LIME-RASPBERRY CHICKEN

The zesty citrus bite of Lime EVOO perfectly balances sweet-tart Raspberry white balsamic creating a bright and fruity glaze that keeps the chicken thighs juicy and tender.

INGREDIENTS:
1/2 cup Persian Lime EVOO 
1/4 cup Cascadian Raspberry white balsamic
8-10 chicken thighs (skin on)
1/2 tsp salt
1/4 tsp freshly ground black pepper

DIRECTIONS:
Combine all other ingredients in small mixing bowl. Whisk until mixed thoroughly. Place chicken in plastic storage bag. Pour marinade into bag. Gently massage marinade into chicken thighs. Leave at room temperature for one hour or overnight in fridge.

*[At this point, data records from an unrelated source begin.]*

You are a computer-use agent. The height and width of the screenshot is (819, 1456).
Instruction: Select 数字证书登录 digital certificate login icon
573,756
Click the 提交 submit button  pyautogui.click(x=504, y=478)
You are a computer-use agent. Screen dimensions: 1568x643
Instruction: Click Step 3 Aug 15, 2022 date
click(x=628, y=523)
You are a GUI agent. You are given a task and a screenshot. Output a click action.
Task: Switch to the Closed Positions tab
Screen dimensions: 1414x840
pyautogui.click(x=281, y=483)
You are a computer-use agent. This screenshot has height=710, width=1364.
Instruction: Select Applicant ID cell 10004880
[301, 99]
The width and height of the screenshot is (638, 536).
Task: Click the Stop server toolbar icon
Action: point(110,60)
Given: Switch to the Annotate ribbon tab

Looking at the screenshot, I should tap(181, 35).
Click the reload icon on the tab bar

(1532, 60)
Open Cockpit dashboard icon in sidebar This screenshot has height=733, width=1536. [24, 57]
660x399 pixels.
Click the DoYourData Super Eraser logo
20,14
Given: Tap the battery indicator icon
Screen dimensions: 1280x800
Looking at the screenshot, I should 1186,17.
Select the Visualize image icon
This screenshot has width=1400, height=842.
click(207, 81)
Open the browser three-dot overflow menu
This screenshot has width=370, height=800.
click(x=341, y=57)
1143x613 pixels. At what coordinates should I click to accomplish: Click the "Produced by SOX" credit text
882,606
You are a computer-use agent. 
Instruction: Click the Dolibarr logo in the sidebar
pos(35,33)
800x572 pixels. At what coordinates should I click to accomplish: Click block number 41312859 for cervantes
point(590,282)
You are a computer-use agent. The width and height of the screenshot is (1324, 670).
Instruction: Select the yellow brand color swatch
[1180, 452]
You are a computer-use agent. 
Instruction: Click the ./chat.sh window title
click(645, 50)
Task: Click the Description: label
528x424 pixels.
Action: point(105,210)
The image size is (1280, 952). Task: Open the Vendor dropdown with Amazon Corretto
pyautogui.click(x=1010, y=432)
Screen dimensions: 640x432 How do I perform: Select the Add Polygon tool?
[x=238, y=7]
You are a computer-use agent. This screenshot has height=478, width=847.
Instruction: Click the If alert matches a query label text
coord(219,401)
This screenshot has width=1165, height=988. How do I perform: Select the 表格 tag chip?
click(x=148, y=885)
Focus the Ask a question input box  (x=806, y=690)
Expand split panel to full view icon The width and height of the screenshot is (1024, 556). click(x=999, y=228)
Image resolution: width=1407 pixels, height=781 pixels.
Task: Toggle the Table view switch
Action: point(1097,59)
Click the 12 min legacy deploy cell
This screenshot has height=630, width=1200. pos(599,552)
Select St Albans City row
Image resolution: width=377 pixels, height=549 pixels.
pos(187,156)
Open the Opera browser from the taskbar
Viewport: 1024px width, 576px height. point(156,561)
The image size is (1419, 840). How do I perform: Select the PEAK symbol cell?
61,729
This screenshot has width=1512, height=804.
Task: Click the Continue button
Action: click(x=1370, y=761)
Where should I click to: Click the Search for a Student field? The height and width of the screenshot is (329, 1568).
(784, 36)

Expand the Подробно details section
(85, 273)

For Grilling: Heat clean and greased grill (or grill pan) to medium high. Place the chicken skin side down on grill for 6 to 8 minutes. Turn thighs over and grill for another 4 to 5 minutes. Check for doneness. If still pink inside, move to an indirect heated part of the grill (or in your oven at 400 degrees) and cook for another 4 minutes until done (165F degrees on a digital thermometer).

For Roasting: Heat oven to 450°. Place chicken on parchment lined baking sheet. Place in oven and roast for 15 minutes. Remove from oven and baste with marinade, turning thighs. Cook until internal temperature reaches 165°.